» **Problem to work on**:
Please write out everything from the line containing "Screen dimensions: 805x635" down to the line containing "click(425, 580)", both included, leaving the pictures out of your answer.

» **Recorded data**:

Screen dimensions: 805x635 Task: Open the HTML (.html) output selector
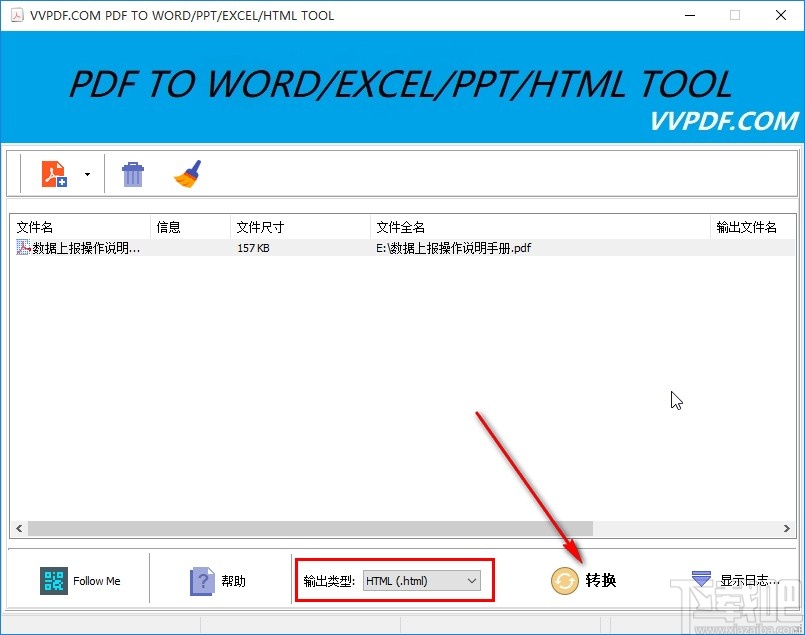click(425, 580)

==

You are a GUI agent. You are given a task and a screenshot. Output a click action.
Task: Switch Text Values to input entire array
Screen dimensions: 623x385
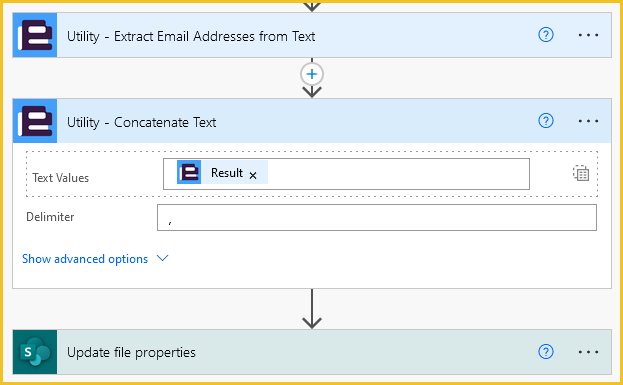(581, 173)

» **Exercise output**:
Screen dimensions: 805x635 Task: Open the HTML (.html) output selector
click(425, 580)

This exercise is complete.